*What you should do*:
Please give back the listing below word for word, without the images.

[Start of section]

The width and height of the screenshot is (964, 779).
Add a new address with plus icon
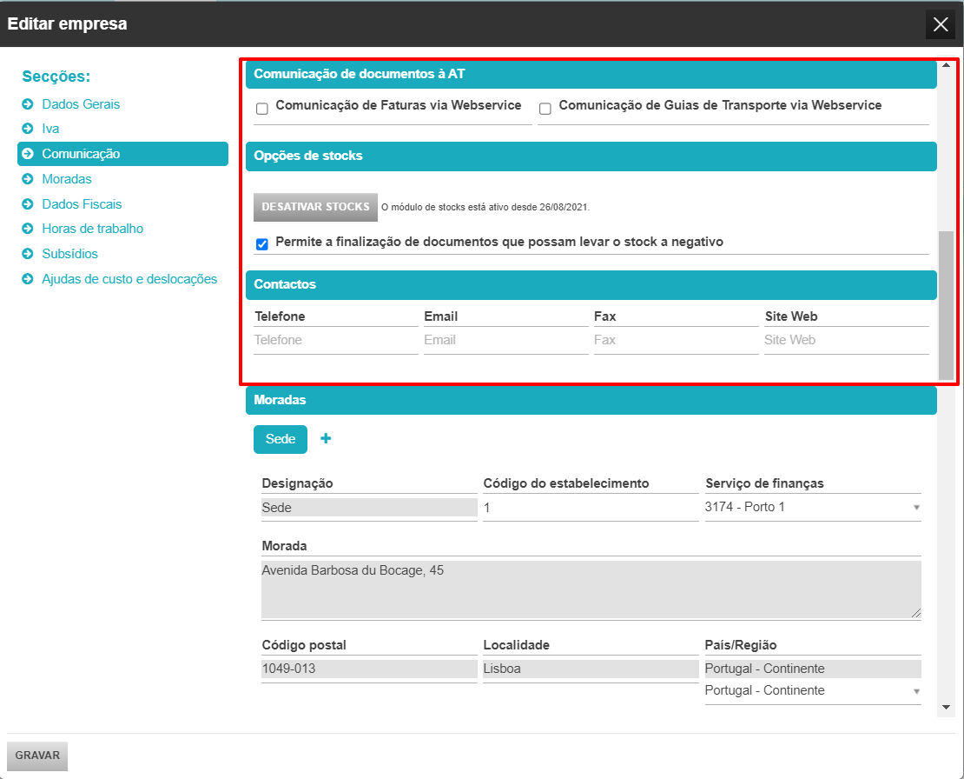tap(326, 438)
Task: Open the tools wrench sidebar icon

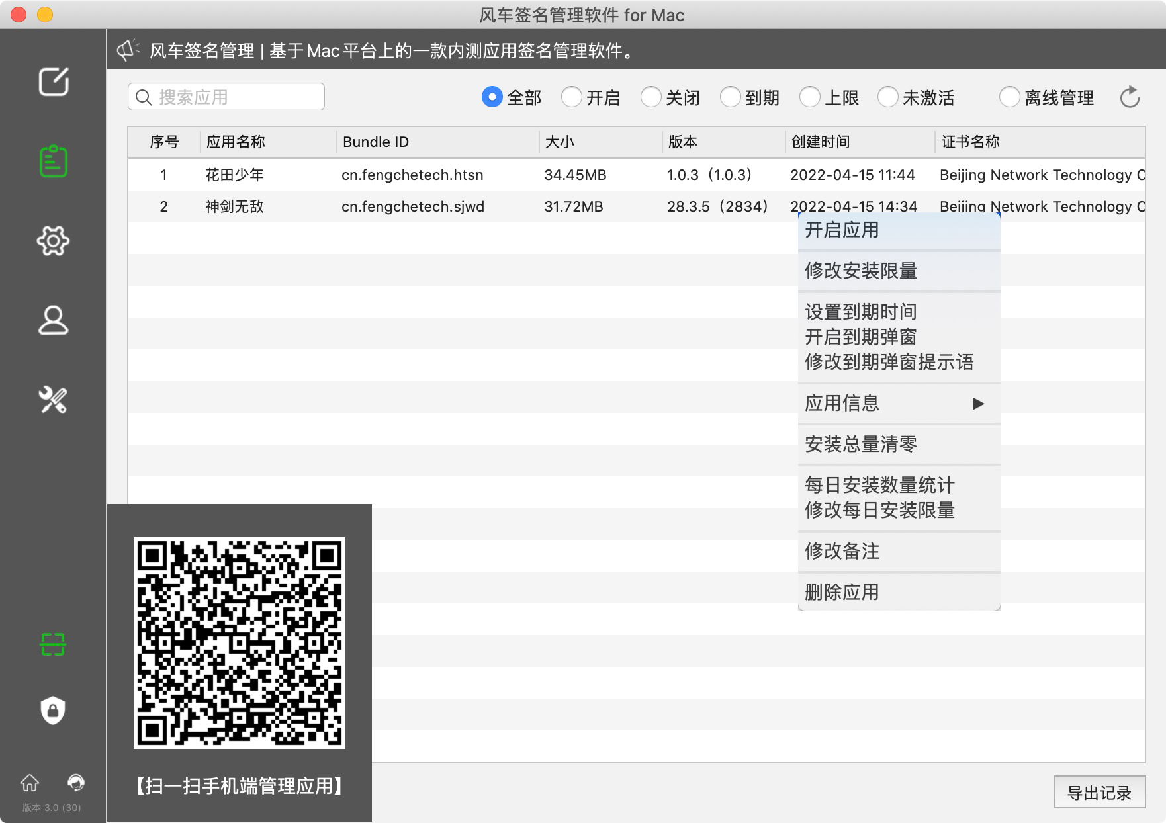Action: coord(53,400)
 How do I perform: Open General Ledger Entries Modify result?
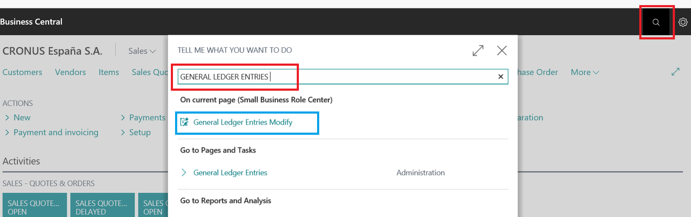point(243,122)
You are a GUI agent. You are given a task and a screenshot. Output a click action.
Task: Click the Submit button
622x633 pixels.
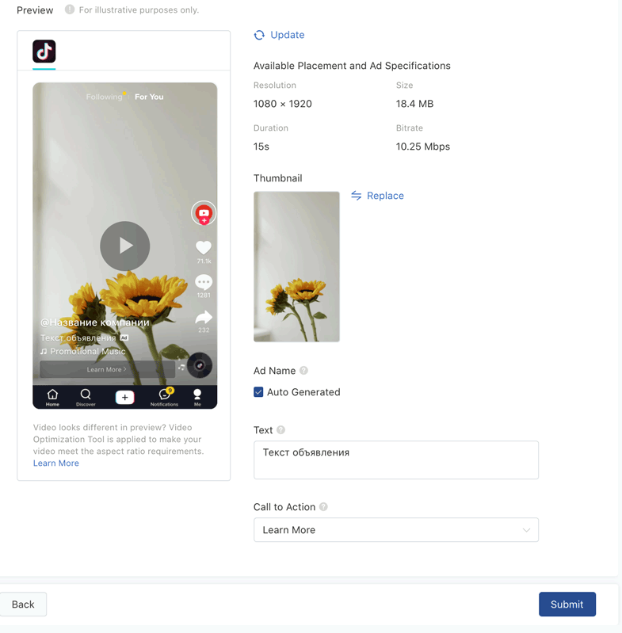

[End of section]

*Your solution*:
The width and height of the screenshot is (964, 779).
Add a new address with plus icon
tap(326, 438)
Task: Open the tools wrench sidebar icon

Action: coord(53,400)
 How do I perform: Open General Ledger Entries Modify result?
point(243,122)
You are a GUI agent. You are given a task and a screenshot. Output a click action.
Task: Click the Submit button
622x633 pixels.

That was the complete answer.